Broadbent married in 1956 and regretted the fact that Shirley was unable to join the fun of what he regarded as the highlight of his 14-year Molineux career – the 1960 FA Cup final victory over Blackburn. She was eight months pregnant with their son Gary and sidelined from a trip which ended in the sort of festivities the Iron Manager usually frowned on.
It is surprising that, in terms of honours and international call-ups, that was the end of the line. He was still only 26 and his longevity saw to it that he reeled off another 150 or so games for the club and fully justified the 1965 testimonial at which Derek Dougan, Don Howe, Jimmy Armfield, Bert Trautmann, George Eastham and Peter’s mentor Tom Finney were in an All Star XI. “Wolves are losing a great soccer artist,” mourned chairman John Ireland as the resulting cheque was presented at a sportsman’s evening at the town’s Victoria Hotel.
Broadbent was sold to the then Third Division Shrewsbury for what was a record transfer fee for them of £10,000 and the suspicion that he had gone too low too soon was underlined when he popped up again in the top flight at Villa before winding down his playing days with Stockport and Bromsgrove.
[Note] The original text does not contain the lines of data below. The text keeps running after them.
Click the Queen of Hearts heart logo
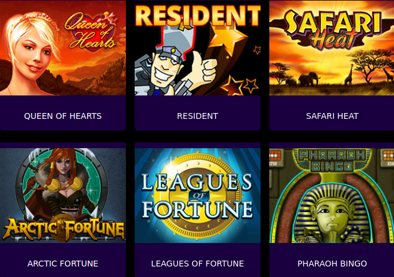 click(x=92, y=32)
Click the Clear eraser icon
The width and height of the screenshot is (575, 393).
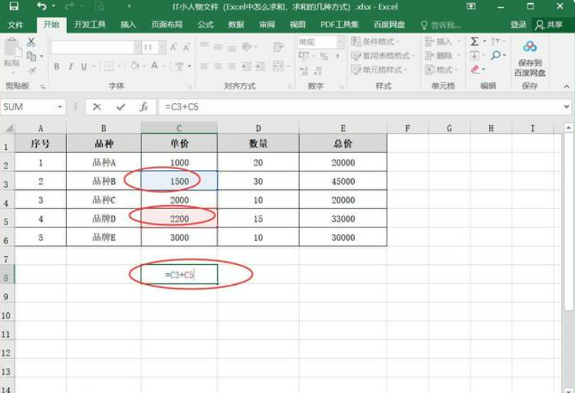(x=476, y=69)
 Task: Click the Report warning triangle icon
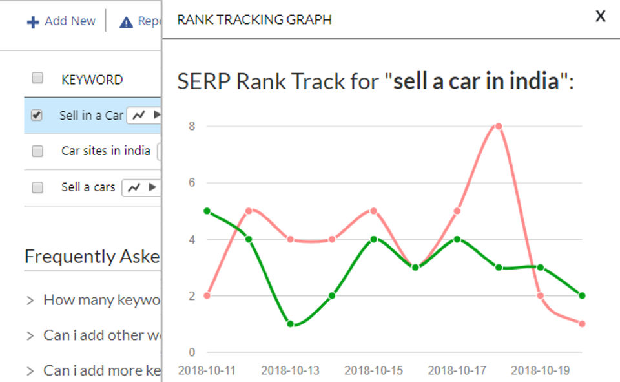[127, 22]
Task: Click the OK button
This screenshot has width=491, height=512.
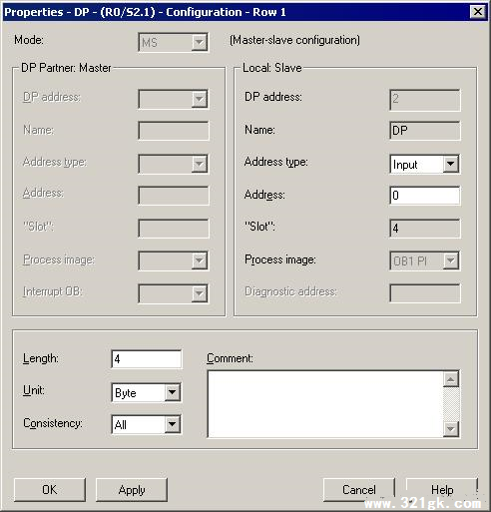Action: point(50,490)
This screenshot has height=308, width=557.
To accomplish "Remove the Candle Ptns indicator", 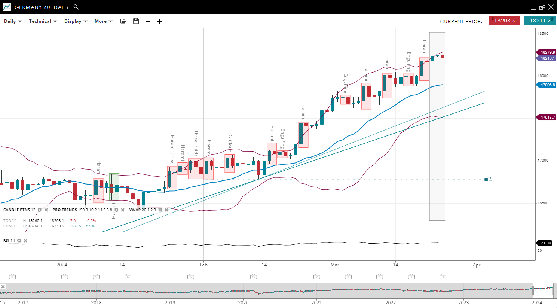I will point(46,210).
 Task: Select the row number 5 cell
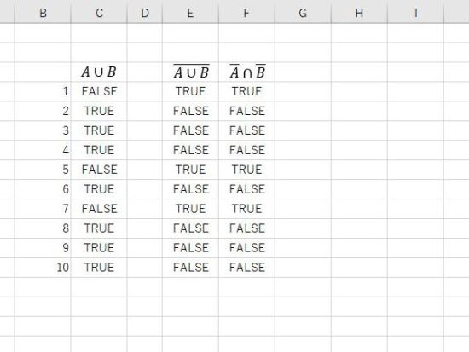coord(43,170)
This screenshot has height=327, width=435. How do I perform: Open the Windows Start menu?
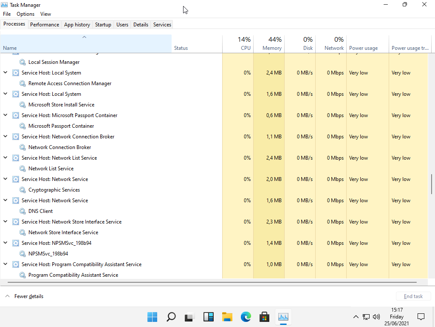pos(152,317)
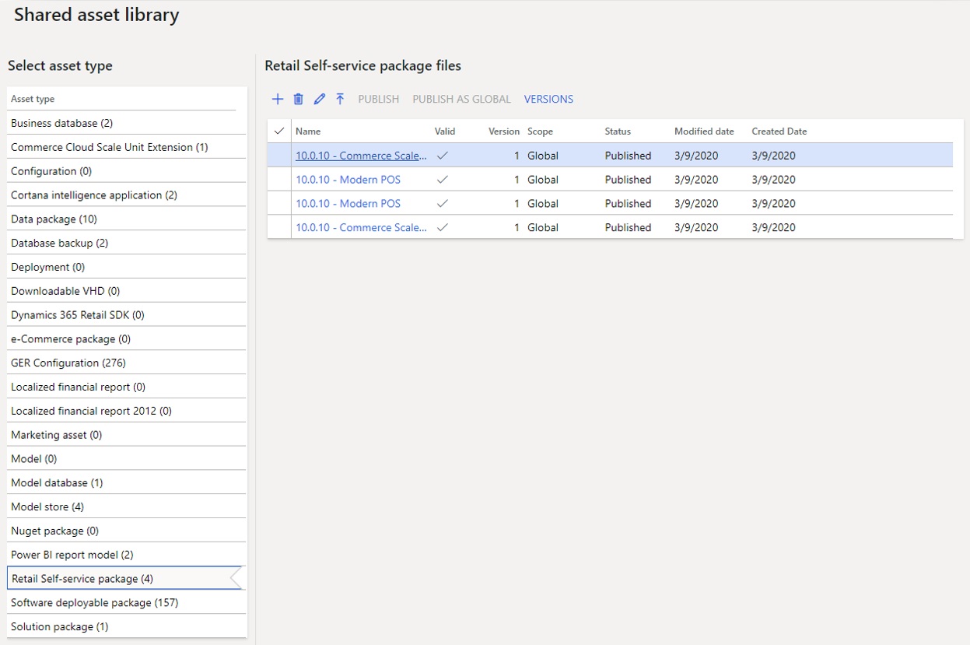The width and height of the screenshot is (970, 645).
Task: Click the Publish toolbar command
Action: (378, 99)
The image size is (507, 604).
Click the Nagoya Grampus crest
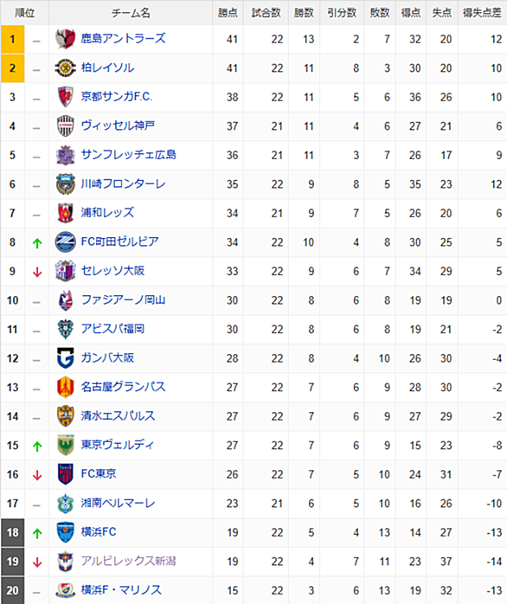[x=65, y=387]
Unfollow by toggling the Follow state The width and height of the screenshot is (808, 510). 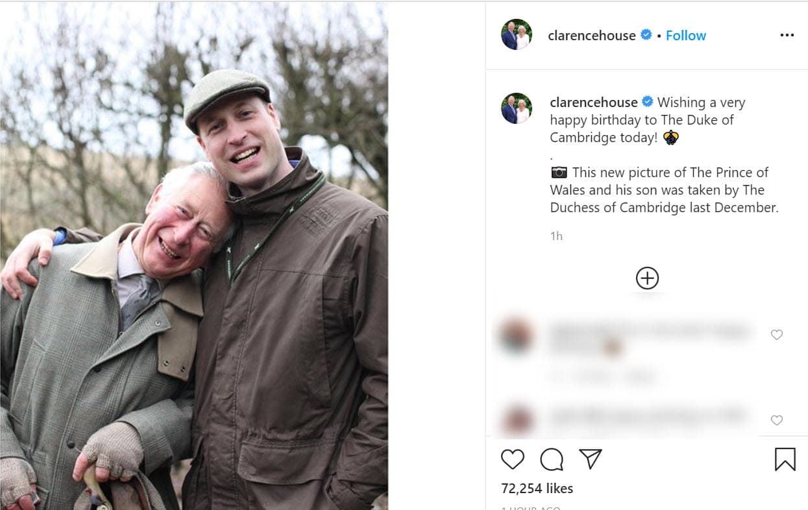coord(686,36)
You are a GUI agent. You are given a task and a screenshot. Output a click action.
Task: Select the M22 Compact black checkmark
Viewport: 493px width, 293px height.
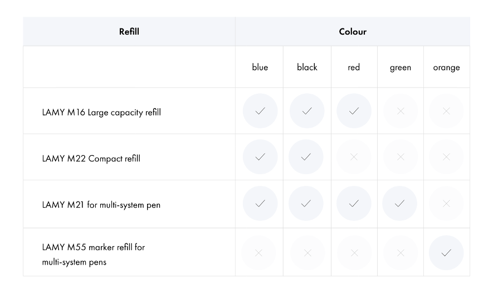pos(306,157)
His was a wonderful career, packed with all those memorable floodlit friendly occasions as well, plus the honour of scoring Wolves’ first goal in recognised European competition.
With the boots hung up, golf, as well as a grocery business in Codsall, occupied his thoughts more than football. He got down to a two handicap and son Gary played as a professional on the European Tour. As if to prove that these talents are in the genes, his grandson on his daughter Debbie’s side, Andrew Smith, emerged as a brilliant amateur player in England and America.
It was while interviewing the youngster at his home in Wombourne that I saw his grandfather for the last but one time. I subsequently spoke to Peter about an article for the Wolves programme early in the club’s first Premier League season, by which time there were strong signs of the Alzheimer’s problems that were to so seriously blight the final decade of his 80 years.
What a sadness it is that the memories he provided for so many others were eventually completely lost to him.